Exercise objective
Only the lines of the listing below that run from the line with "This screenshot has height=586, width=1131." through the line with "Screen dimensions: 1434x757" are to be set down, word for word. Pictures stay out.

Records for this task
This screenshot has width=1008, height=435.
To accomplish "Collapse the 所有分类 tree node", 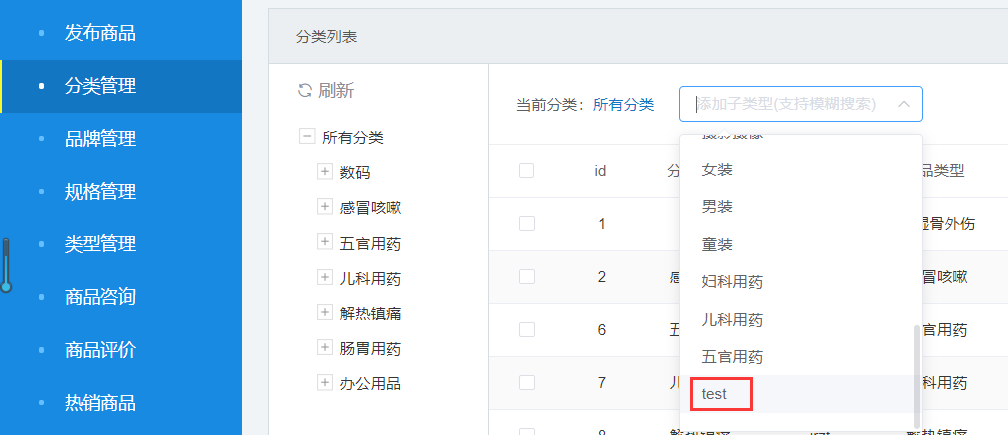I will (307, 137).
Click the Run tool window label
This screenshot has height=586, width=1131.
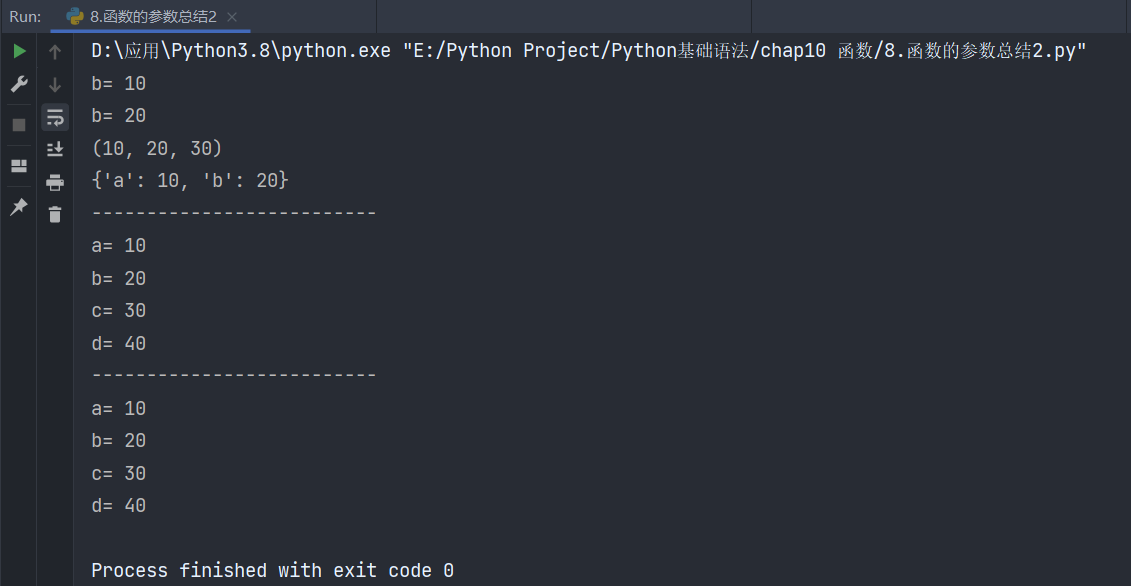[x=25, y=17]
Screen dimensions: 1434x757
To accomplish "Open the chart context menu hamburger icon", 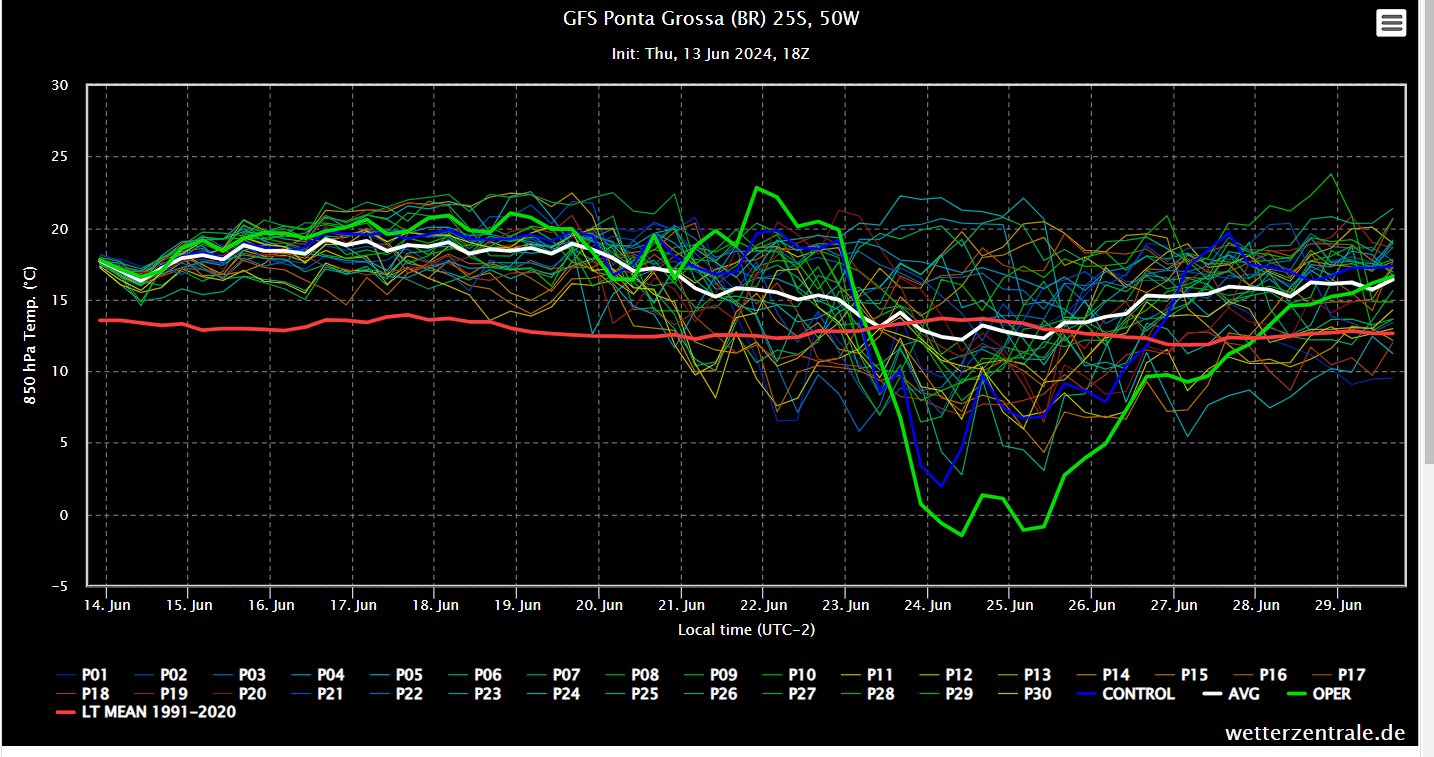I will [1391, 23].
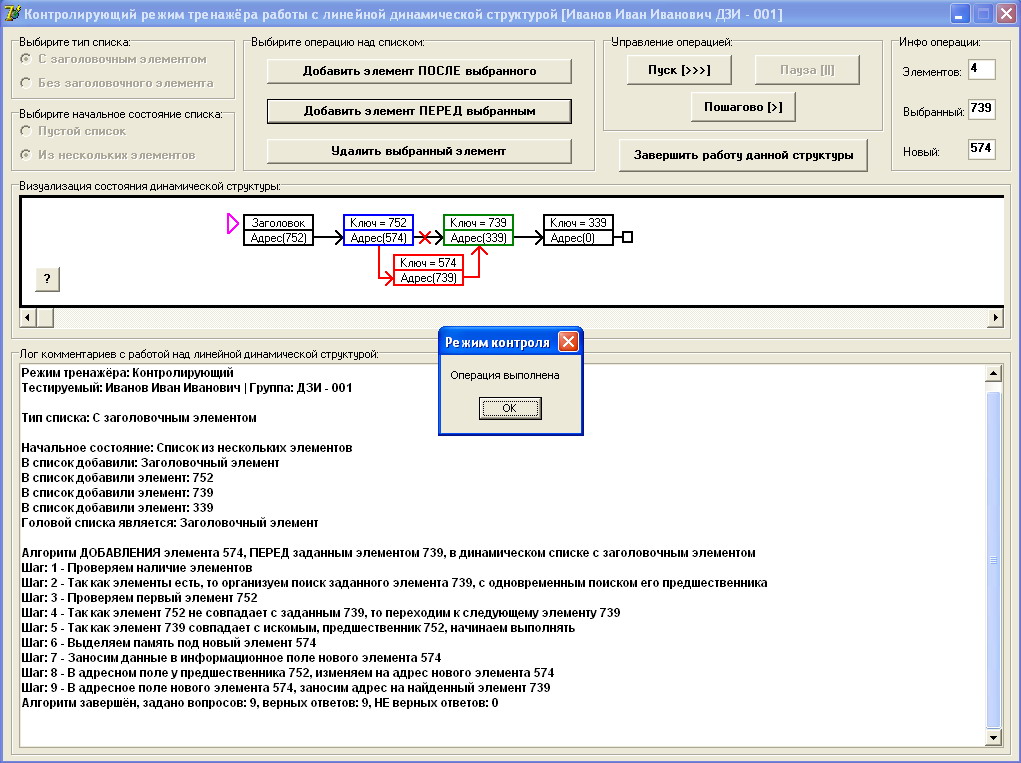The width and height of the screenshot is (1021, 763).
Task: Select the green node Ключ = 739
Action: click(478, 230)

Response area
This screenshot has height=586, width=1131.
[x=25, y=17]
Screen dimensions: 1434x757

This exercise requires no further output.